Elon Musk feels fear “quite strongly”. In an interview last week with Y Combinator, the SpaceX CEO wanted his audience to know that he is not without fear… but there are times when something is important enough that you do it in spite of fear. “People shouldn’t think I feel fear about this and therefore I shouldn’t do it. Something that can be helpful is fatalism. If you accept the probabilities, then that diminishes fear,” he said. As Musk prepares to conquer Mars and beyond, we would say that strategy is working. Catch him on September 27 when he is expected to finally disclose how on Earth he plans to found a Mars colony.

Speaking of the skies, DARPA seeks order for overhead drones. Dubbed Aerial Dragnet, the US government’s defense research agency wants to develop a system similar to air traffic controllers for passenger planes, but for drones. Many of DARPA’s programs, like the internet, eventually trickled down to civilian hands and the agency predicts just that for this program. It’s also preparing for an inevitable reality: drones hovering above urban cities is our future. Excuse us while we wash off that feeling of privacy violation.

In other US news, young startups are on the decline. Ten percent of the world’s public companies, among them Apple, Alphabet, and Microsoft, generate 80 percent of all profits. Firms with more than $1 billion in yearly revenue make up around 60 percent of total global revenues and 65 percent of market capitalisation, according to the McKinsey Global Institute.

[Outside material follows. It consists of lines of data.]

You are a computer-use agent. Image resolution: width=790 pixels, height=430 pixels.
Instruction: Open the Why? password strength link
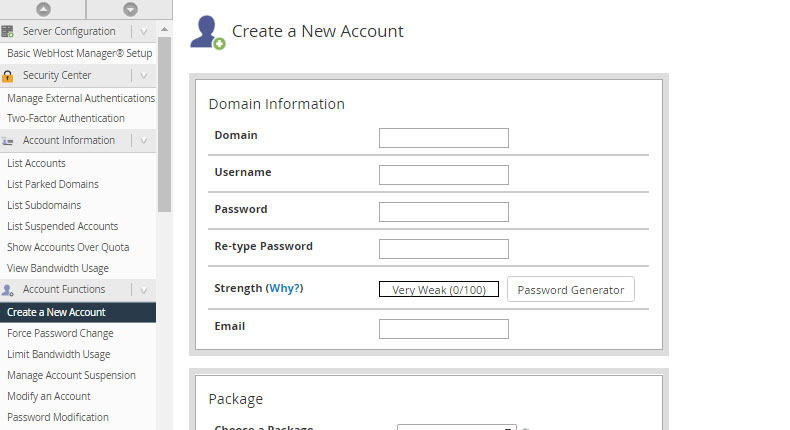284,288
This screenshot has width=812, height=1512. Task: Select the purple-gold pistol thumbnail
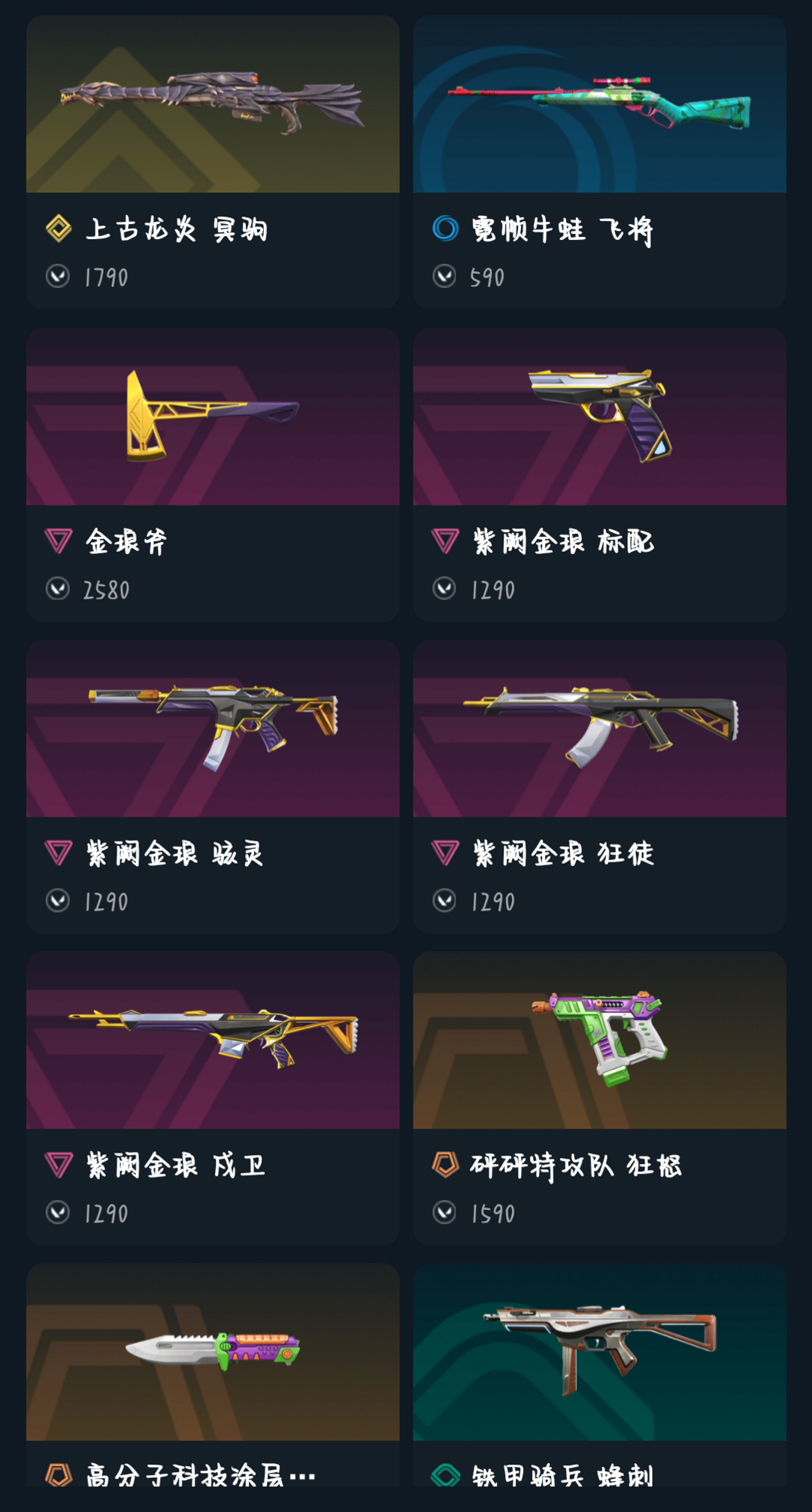click(599, 416)
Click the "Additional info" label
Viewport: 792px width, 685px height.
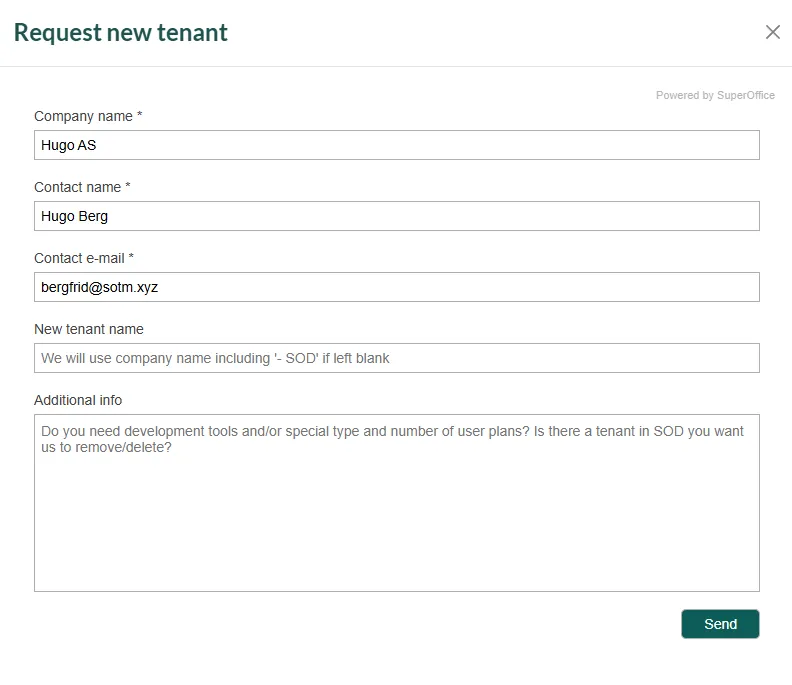pos(78,400)
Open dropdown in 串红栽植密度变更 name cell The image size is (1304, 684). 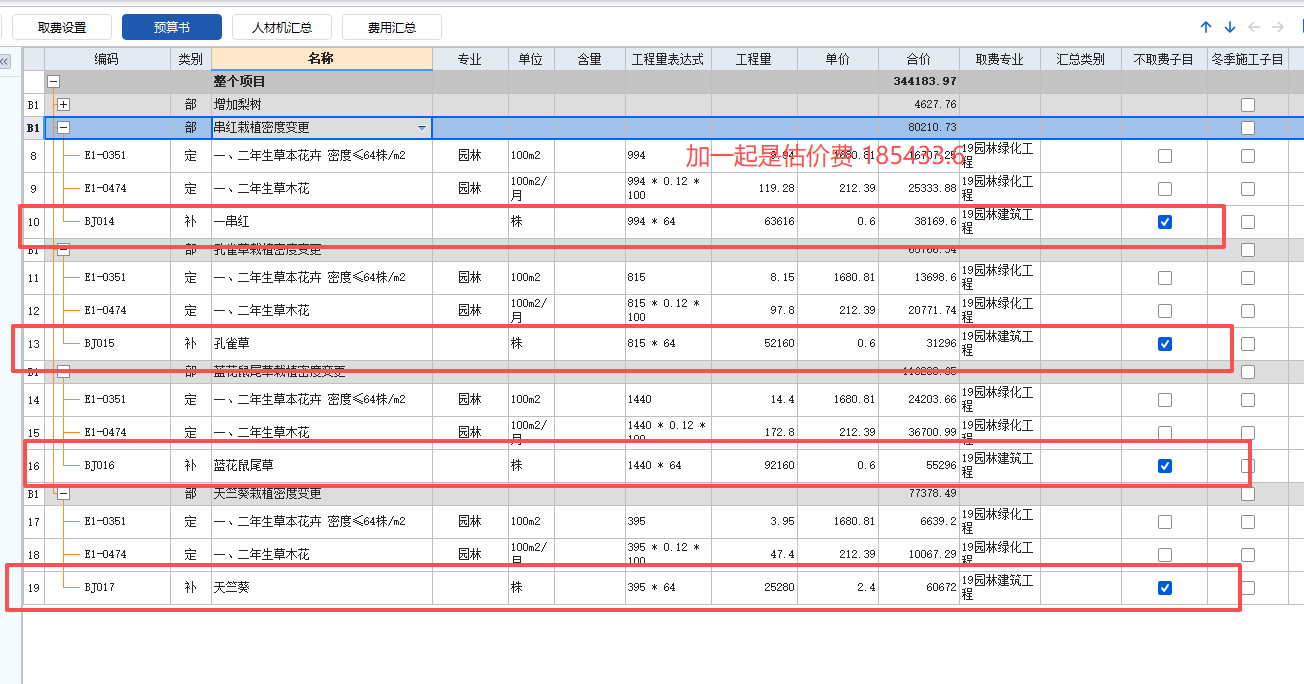[x=424, y=128]
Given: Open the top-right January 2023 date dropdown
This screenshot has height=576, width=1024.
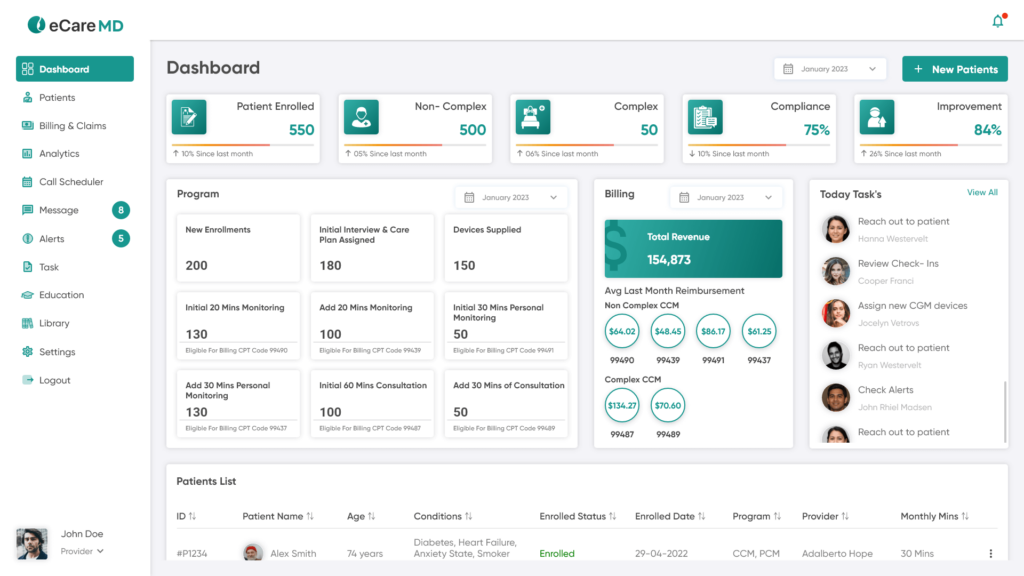Looking at the screenshot, I should (x=830, y=68).
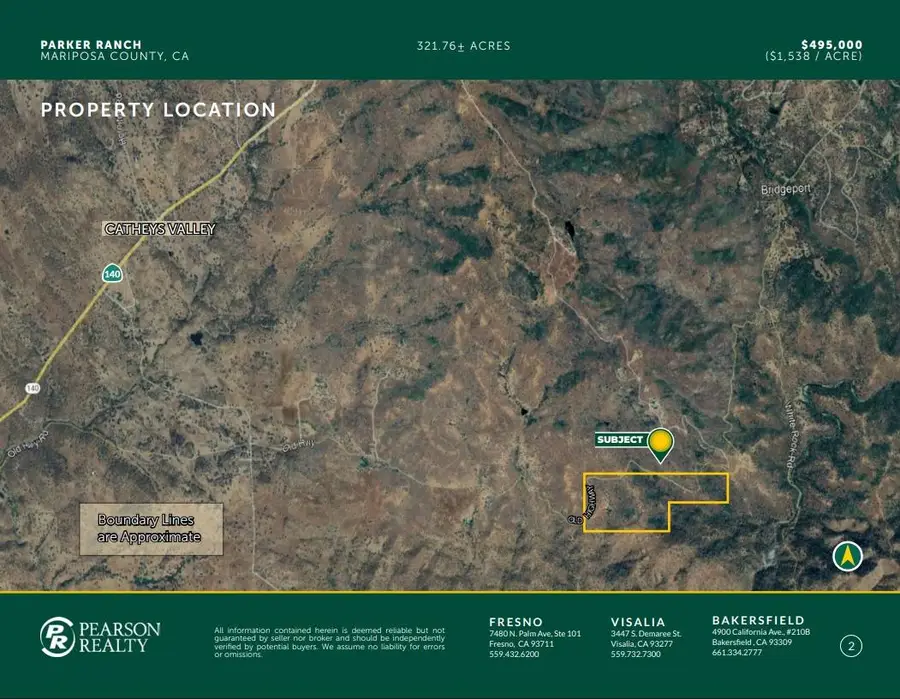Screen dimensions: 900x699
Task: Click the Highway 140 route shield near Catheys Valley
Action: (x=113, y=271)
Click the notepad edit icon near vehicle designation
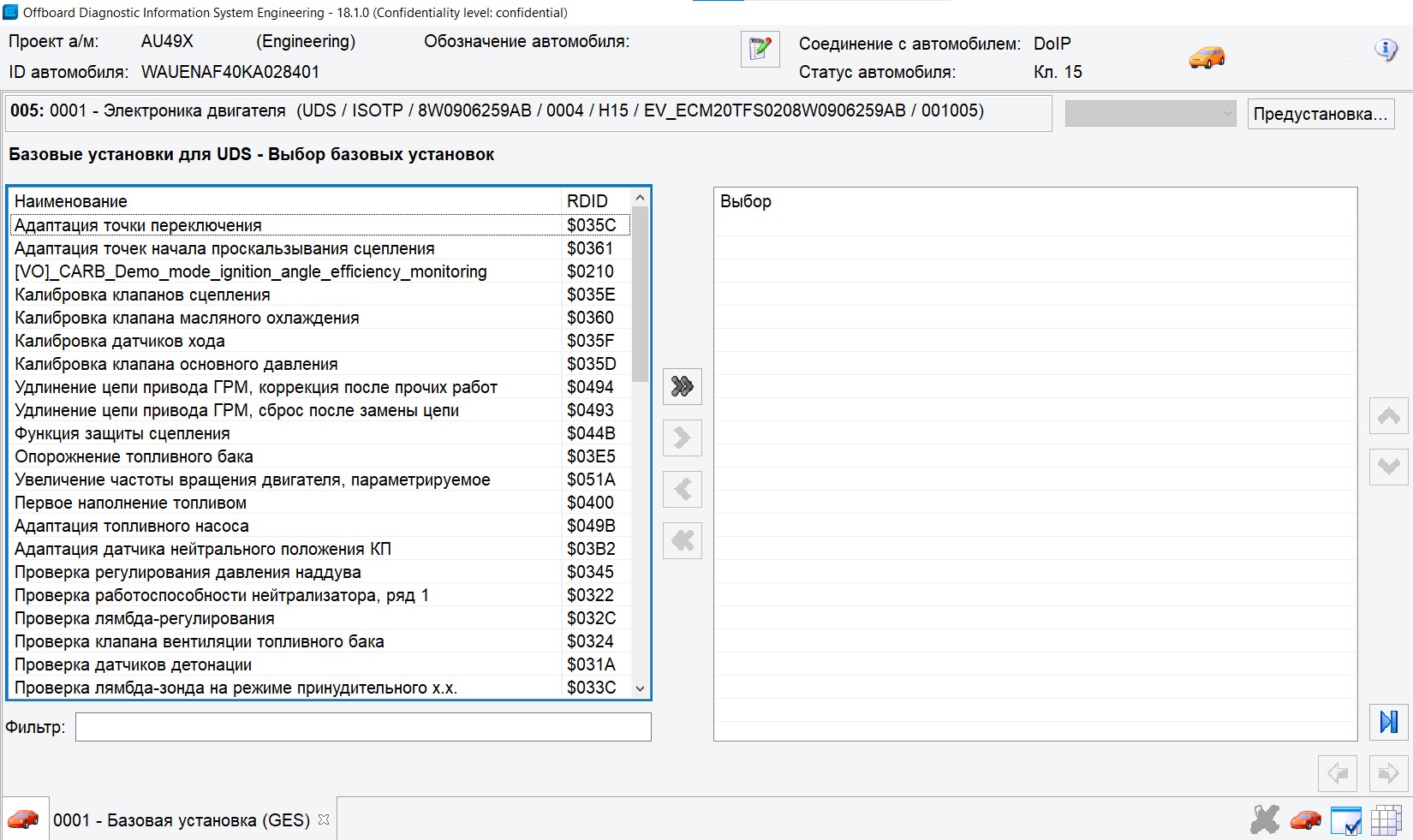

With those numbers, it’s no surprise that it’s a hard-knock life for a US startup. According to a study published in December by the National Bureau of Economic Research, entrepreneurship in the US has declined across several decades. The report argues that since 2000 there’s been a “decline in dynamism and entrepreneurship [...] accompanied by a decline in high-growth young firms.” Old, white men still dominate the tech scene, what’s new?

Wamda of the week: Speak your own language. Mohamad Najem, cofounder of Social Media Exchange, wants MENA companies to up their Arabic game. In 2015, the population of the Arab world reached 375 million, of which 41.5 percent use the internet. Digital Arabic content stands at 3 percent of global content since 2015 with no growth since. It’s a lost opportunity to reach the 50 percent of the MENA region that only speaks Arabic. 3eib.

Travel tech: numbers vs. hype. Travel tech is looking pretty good right now. In this week alone, Google launched their new travel app and Airbnb acquired Trip4real. According to CB Insights, travel tech startups in 2016 raised over $2.5 billion across 196 deals. "However, deals are down, while dollars are ticking back up, albeit far from the peak we saw in 2015. Also, an increasing number of travel tech deals are moving overseas — 67% of deals occurred outside the US thus far in 2016.” The crux of that funding has been allocated to Airbnb. Here’s a chart on the top 10 most funded travel tech companies.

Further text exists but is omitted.